Many Wikimedia grant recipients are absolutely atrocious. The Twitter thread highlights a few examples. Among them is something called the STEM en Route to Change (SeRCH) Foundation, which has received money from the Wikimedia Knowledge Equity Fund “to expand our repository of content highlighting the experiences, technical expertise, and traditional knowledges of STEM practitioners who have been historically excluded.” They have a YouTube channel sporting 5 videos and 177 subscribers, and an equally deserted blog that has been mostly dormant since 2022. Somewhat more serious is Borealis Philanthropy, a leftoid culture war operation that has partnered with Black Lives Matter and in 2021 had total revenue of $83.9 million. Their “Racial Equity in Journalism Fund” received $250,000 from the Wikimedia Foundation in 2021 “to support US-based journalism organizations led by and for people of color.”

Again, it helps to concentrate on what the Wikimedia Foundation have not done with the vast money Wikipedia users have given them. They have not taken the high road and poured the excessive donations into Wikipedia itself, which is surely what the their donors expected them to do. Nor have Wikimedia management simply lined their pockets with the funds, though I have no doubt they’re all compensated well in excess of their talents.
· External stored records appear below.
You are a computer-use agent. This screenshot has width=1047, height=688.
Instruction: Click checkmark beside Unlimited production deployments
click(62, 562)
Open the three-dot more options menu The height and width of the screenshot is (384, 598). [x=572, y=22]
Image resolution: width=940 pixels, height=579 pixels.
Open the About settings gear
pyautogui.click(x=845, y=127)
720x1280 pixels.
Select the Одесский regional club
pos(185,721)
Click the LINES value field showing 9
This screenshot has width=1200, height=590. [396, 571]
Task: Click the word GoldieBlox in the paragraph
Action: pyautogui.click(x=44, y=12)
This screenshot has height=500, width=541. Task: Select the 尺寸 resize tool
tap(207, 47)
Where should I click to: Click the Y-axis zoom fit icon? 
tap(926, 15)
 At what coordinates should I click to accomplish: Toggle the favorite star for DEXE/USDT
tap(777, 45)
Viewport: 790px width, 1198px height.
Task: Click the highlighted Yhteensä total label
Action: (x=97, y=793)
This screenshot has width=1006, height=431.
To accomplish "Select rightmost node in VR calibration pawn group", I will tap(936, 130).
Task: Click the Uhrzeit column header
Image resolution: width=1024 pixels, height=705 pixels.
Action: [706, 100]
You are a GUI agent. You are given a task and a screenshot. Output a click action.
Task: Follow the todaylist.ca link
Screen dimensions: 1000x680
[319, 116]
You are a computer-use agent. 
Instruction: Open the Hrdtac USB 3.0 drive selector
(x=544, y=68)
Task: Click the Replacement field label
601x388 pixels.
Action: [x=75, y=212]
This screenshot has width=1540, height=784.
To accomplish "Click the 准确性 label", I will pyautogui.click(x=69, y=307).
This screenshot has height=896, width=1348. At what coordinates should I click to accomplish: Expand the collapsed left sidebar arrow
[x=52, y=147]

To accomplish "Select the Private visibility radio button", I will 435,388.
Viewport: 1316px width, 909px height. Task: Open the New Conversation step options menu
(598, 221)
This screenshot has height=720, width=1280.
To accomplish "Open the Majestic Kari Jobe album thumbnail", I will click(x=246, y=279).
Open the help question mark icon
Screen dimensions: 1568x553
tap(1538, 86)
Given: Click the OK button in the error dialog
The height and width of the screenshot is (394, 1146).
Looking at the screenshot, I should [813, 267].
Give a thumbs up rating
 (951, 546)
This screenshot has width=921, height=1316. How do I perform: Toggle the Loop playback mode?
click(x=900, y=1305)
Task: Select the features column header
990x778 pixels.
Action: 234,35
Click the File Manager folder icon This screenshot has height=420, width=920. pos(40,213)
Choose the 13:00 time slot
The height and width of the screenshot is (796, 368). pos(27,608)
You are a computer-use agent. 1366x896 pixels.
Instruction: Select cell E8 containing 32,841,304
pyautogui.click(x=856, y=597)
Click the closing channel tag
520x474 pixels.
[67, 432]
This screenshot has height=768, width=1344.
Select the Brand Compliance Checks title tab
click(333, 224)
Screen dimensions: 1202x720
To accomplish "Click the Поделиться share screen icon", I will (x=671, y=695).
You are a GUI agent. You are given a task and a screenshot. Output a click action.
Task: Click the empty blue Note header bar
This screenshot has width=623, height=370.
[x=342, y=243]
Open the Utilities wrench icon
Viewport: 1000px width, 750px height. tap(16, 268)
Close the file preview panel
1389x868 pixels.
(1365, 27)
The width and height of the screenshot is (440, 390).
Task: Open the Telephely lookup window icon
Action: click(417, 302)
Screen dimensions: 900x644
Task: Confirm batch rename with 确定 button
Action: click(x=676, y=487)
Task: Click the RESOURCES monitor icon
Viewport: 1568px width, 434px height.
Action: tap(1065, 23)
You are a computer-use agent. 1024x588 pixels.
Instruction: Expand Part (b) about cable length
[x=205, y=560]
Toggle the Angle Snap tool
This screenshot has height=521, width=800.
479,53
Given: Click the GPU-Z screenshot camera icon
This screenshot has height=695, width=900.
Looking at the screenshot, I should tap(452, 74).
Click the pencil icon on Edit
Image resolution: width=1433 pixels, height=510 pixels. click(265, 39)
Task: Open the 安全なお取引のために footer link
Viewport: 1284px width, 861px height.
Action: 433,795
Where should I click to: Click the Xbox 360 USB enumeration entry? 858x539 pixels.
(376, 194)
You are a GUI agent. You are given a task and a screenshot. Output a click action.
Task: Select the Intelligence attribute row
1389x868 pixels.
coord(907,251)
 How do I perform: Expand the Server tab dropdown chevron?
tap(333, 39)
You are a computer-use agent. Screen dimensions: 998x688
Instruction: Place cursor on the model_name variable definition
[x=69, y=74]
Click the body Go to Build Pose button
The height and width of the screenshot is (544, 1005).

Instead, we see again the ominous middle path: The institution itself has absorbed the money and expanded its managerial staff beyond all necessity.

While the Wikimedia Foundation surely hope to further their political goals with their dumb grant-making, the bewildering variety of funds, projects and initiatives they run has a much more immediate purpose, in that it gives the bloated organisation something to do. In fact a great many of these philanthropic organisations, viewed with a more cynical eye, seem to exist primarily as make-work projects for staff who pass money around among themselves. Borealis, for example, is a “philanthropic intermediary,” which uses grants from organisations like Wikimedia to make its own grants to other organisations. All of this is perverse and malicious in its own way, but it’s also profoundly stupid.”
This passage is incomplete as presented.